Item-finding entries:
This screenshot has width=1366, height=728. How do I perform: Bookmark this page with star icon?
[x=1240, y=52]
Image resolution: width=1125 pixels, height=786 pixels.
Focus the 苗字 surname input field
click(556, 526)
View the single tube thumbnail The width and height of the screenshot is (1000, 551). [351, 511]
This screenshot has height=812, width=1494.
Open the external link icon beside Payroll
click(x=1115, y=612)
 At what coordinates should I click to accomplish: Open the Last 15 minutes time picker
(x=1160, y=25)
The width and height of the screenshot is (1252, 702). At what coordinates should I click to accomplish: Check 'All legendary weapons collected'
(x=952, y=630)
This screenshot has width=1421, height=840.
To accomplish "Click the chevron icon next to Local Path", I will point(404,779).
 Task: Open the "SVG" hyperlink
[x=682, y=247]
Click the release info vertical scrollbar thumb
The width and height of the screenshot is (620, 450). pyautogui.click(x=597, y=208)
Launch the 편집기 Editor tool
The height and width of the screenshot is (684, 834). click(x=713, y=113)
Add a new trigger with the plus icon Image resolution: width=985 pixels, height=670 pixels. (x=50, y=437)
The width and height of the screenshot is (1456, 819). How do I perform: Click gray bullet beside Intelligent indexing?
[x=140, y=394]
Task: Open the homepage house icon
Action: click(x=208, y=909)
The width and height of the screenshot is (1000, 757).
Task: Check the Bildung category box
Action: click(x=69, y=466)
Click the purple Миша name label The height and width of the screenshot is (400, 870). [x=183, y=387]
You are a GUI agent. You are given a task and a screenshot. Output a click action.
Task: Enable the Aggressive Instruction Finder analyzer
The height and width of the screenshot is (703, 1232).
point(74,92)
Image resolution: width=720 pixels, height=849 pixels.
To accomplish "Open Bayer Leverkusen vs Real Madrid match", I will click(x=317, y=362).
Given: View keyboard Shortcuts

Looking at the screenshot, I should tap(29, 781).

## STATED EXERCISE
Copy out the section of the entries that opens with the line containing "This screenshot has height=812, width=1494." and closes with the line containing "(x=1160, y=25)", keeping every line verbatim.

## WRITTEN SOLUTION
This screenshot has height=812, width=1494.
Open the external link icon beside Payroll
click(x=1115, y=612)
 At what coordinates should I click to accomplish: Open the Last 15 minutes time picker
(x=1160, y=25)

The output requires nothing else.